The Court is not persuaded by respondents arguments concerning the purported defects of the Petition.

First, petitioner Republics failure to attach a copy of respondents Vegas Appellees Brief to the instant Petition is not a fatal mistake, which merits the immediate dismissal of a Rule 45 Petition. The requirement that a petition for review on certiorari should be accompanied by such material portions of the record as would support the petition is left to the discretion of the party filing the petition.[8] Except for the duplicate original or certified true copy of the judgment sought to be appealed from,[9] there are no other records from the court a quo that must perforce be attached before the Court can take cognizance of a Rule 45 petition.
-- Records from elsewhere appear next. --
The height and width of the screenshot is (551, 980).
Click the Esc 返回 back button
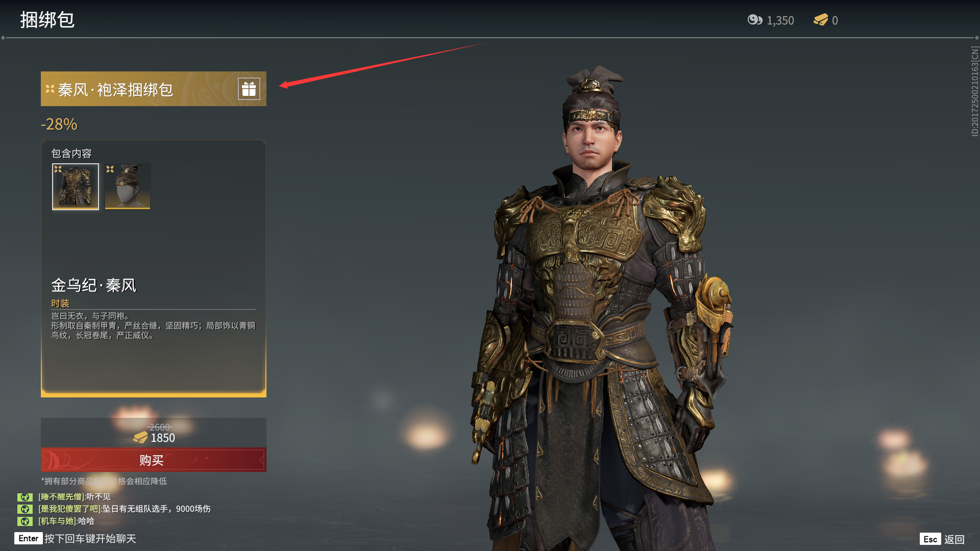(x=942, y=539)
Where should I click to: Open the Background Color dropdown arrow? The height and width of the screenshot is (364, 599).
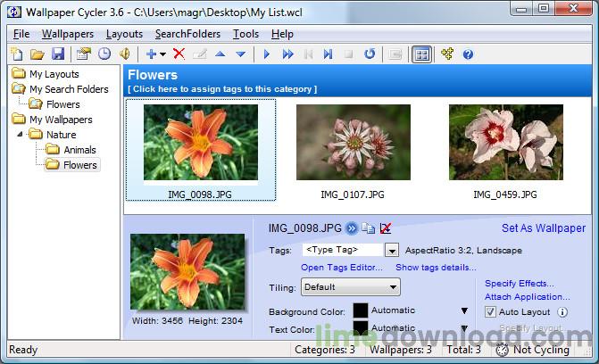[x=463, y=311]
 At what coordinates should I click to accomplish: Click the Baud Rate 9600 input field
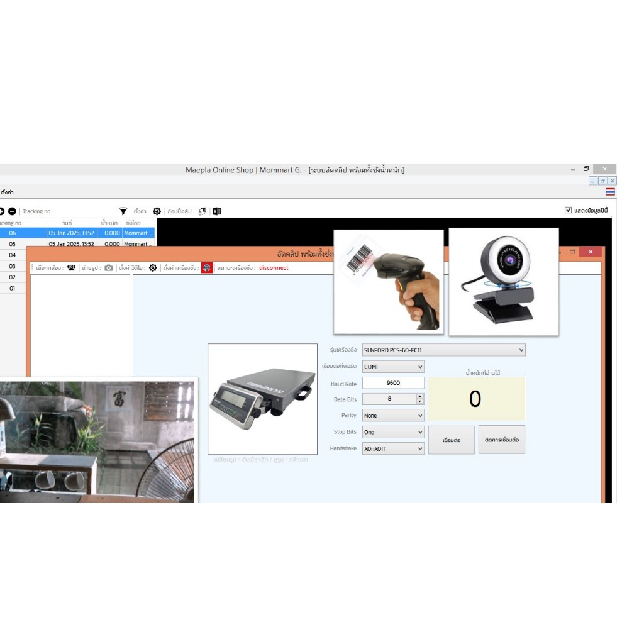[393, 383]
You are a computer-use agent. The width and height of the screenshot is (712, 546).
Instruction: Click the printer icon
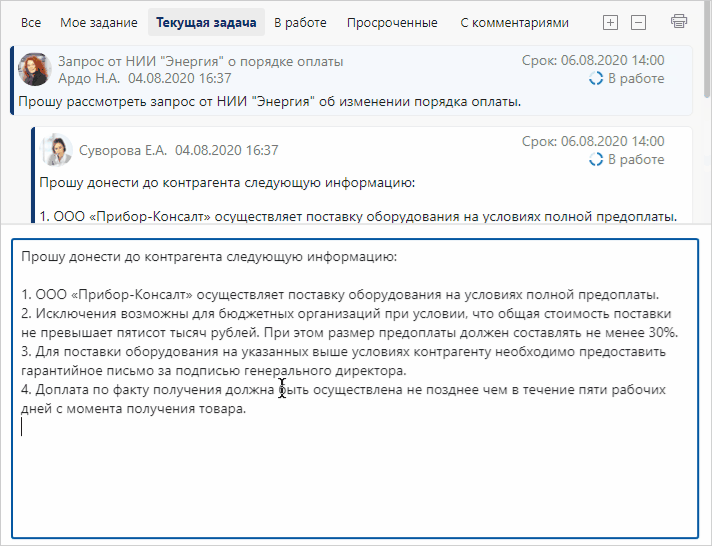coord(679,22)
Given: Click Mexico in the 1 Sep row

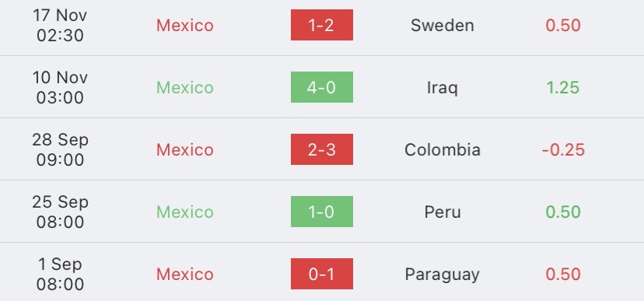Looking at the screenshot, I should pos(185,275).
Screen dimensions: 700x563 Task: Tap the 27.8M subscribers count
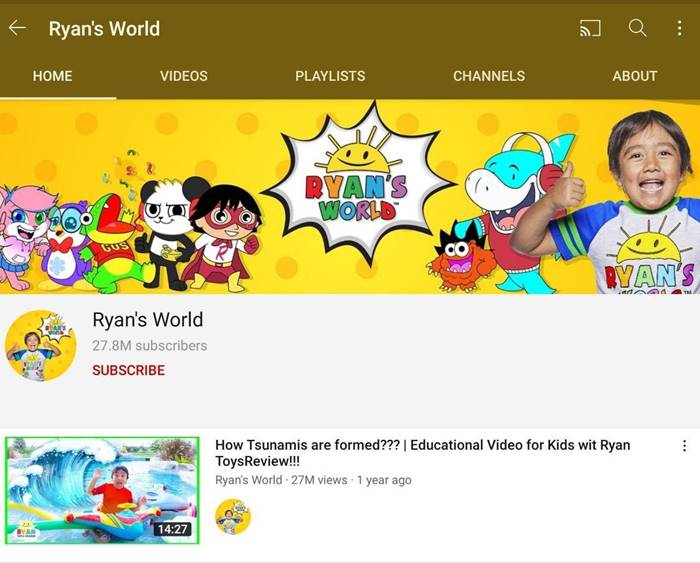[150, 346]
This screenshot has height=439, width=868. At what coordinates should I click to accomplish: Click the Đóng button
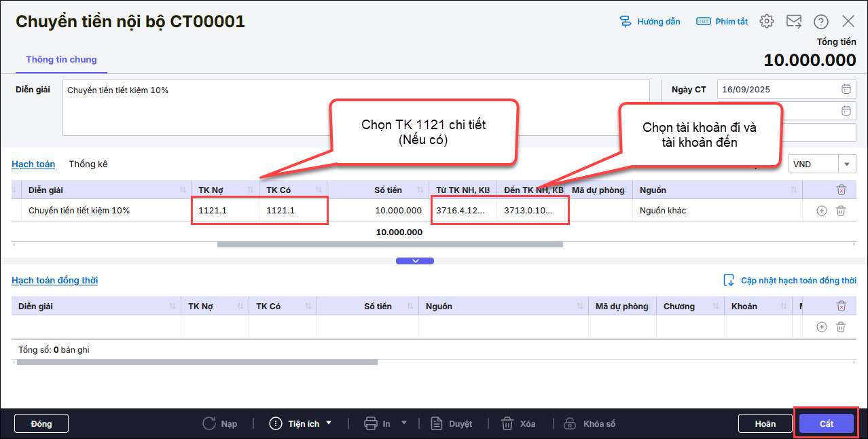pos(41,423)
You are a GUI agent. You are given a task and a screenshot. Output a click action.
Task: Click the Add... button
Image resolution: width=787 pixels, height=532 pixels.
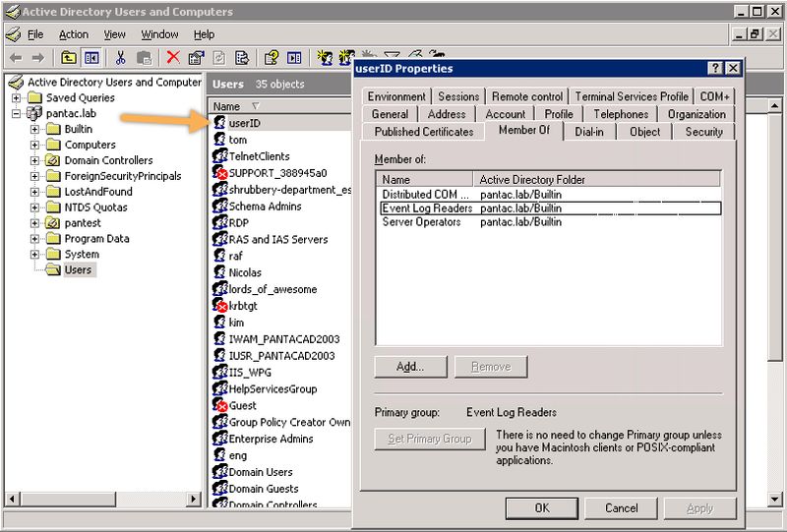coord(409,367)
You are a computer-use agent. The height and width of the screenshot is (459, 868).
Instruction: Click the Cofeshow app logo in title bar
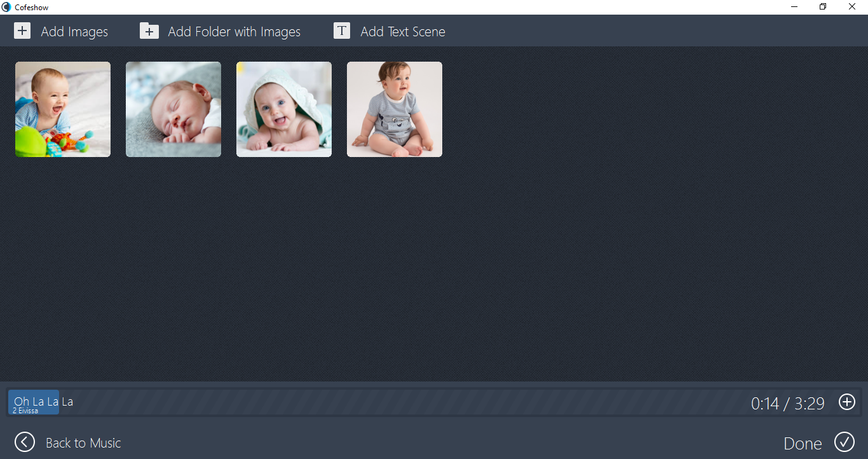[6, 7]
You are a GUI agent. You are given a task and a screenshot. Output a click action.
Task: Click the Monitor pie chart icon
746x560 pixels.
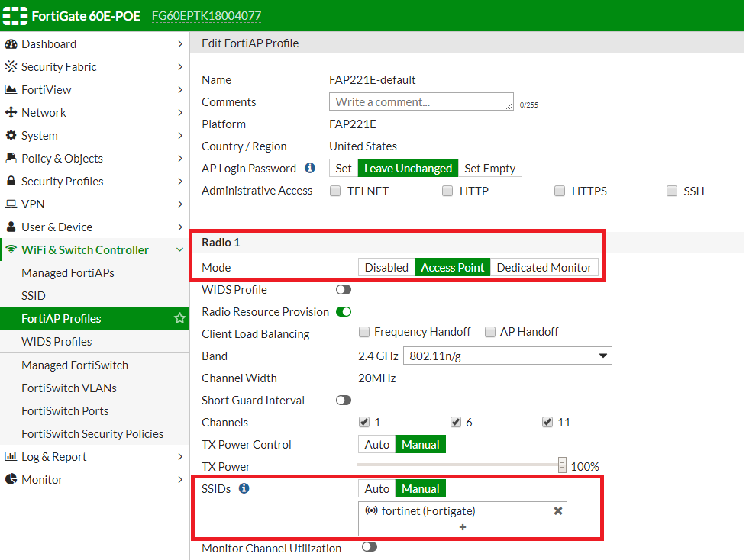pos(11,480)
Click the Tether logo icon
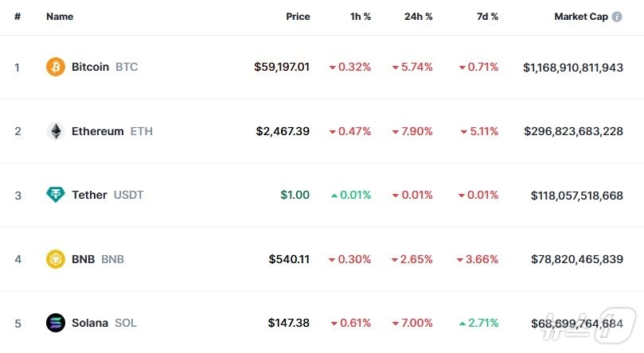Image resolution: width=644 pixels, height=353 pixels. [x=56, y=195]
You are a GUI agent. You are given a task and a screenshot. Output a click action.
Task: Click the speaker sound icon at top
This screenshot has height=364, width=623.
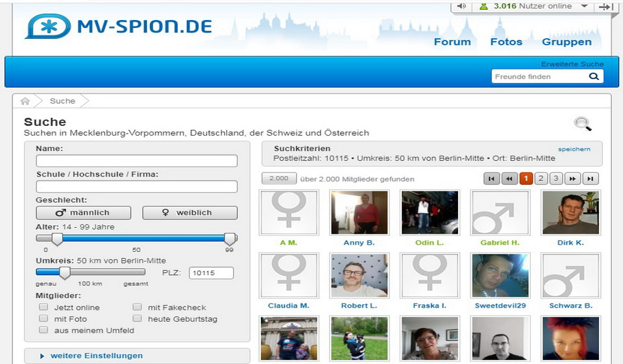[461, 6]
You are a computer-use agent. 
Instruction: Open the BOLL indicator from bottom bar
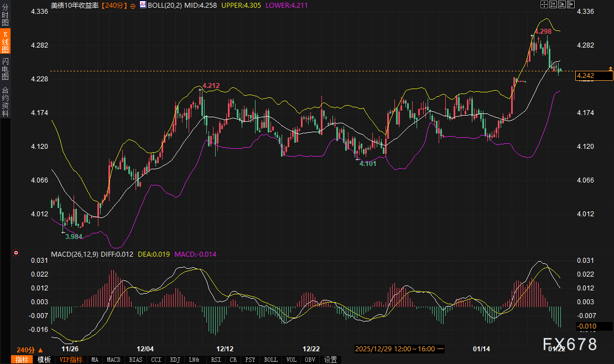pyautogui.click(x=270, y=360)
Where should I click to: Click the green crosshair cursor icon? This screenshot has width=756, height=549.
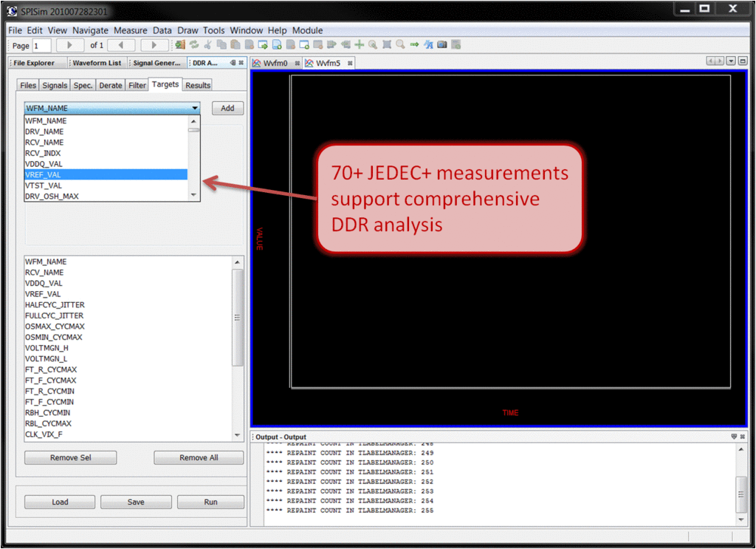[360, 45]
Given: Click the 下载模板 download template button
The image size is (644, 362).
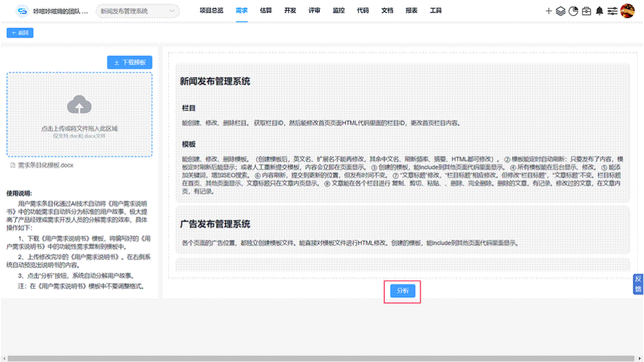Looking at the screenshot, I should point(129,62).
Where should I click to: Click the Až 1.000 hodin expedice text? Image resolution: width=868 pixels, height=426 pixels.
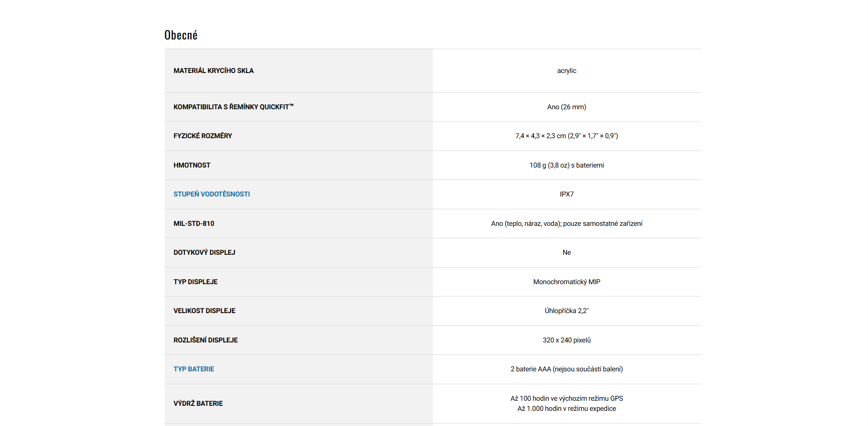[x=566, y=409]
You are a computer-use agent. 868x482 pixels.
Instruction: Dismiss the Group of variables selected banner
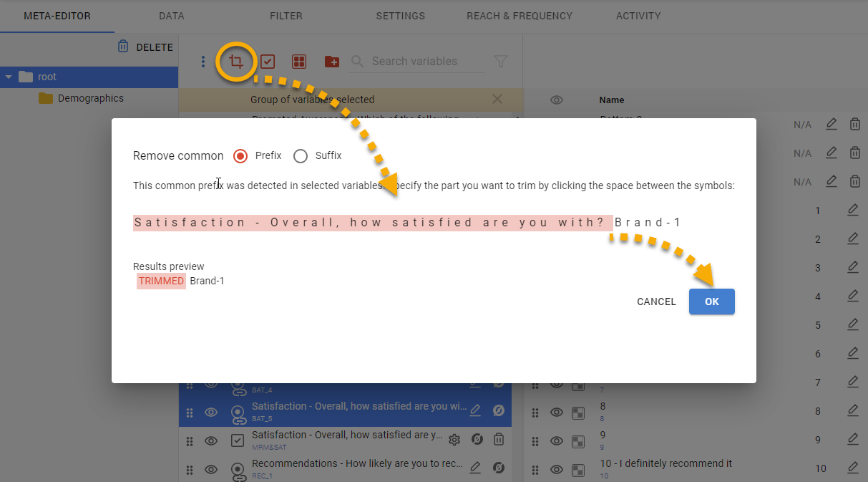tap(497, 100)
Respondents cannot fault petitioner Republic for excluding pleadings, documents or records in the lower court, which to their mind would assist this Court in deciding whether the Decision appealed from is sound. Petitioner Republic is left to its own estimation of the case in deciding which records would support its Petition and should thus be attached thereto. In any event, respondents are not prevented from attaching to their pleadings pertinent portions of the records that they deem necessary for the Courts evaluation of the case, as was done by respondents Vegas in this case when they attached their Appellees Brief to their Comment. In the end, it is the Court, in finally resolving the merits of the suit that will ultimately decide whether the material portions of the records attached are sufficient to support the Petition.

Second, the Petition raises a question of law, and not a question of fact. Petitioner Republic simply takes issue against the conclusions made by the trial and the appellate courts regarding the nature and character of the subject parcel of land, based on the evidence presented. When petitioner asks for a review of the decisions made by a lower court based on the evidence presented, without delving into their probative value but simply on their sufficiency to support the legal conclusions made, then a question of law is raised.

In New Rural Bank of Guimba (N.E.) Inc. v. Fermina S. Abad and Rafael Susan,[10] the Court reiterated the distinction between a question of law and a question of fact in this wise:

We reiterate the distinction between a question of law and a

question of fact. A question of law exists when the doubt or controversy concerns the correct application of law or jurisprudence to a certain set of facts; or when the issue does not call for an examination of the probative value of the evidence presented, the truth or falsehood of the facts being admitted. A question of fact exists when a doubt or difference arises as to the truth or falsehood of facts or when the query invites calibration of the whole evidence considering mainly the credibility of the witnesses, the existence and relevancy of specific

surrounding circumstances, as well as their relation to each other and to the whole, and the probability of the situation. (Emphasis supplied) Petitioner Republic is not calling for an examination of the probative value or

truthfulness of the evidence presented, specifically the testimony of Mr. Gonzales. It, however, questions whether the evidence on record is sufficient to support the lower courts conclusion that the subject land is alienable and disposable. Otherwise stated, considering the evidence presented by respondents Vegas in the proceedings below, were the trial and the appellate courts justified under the law and jurisprudence in their findings on the nature and character of the subject land? Undoubtedly, this is a pure question of law, which calls for a resolution of what is the correct and applicable law to a given set of facts.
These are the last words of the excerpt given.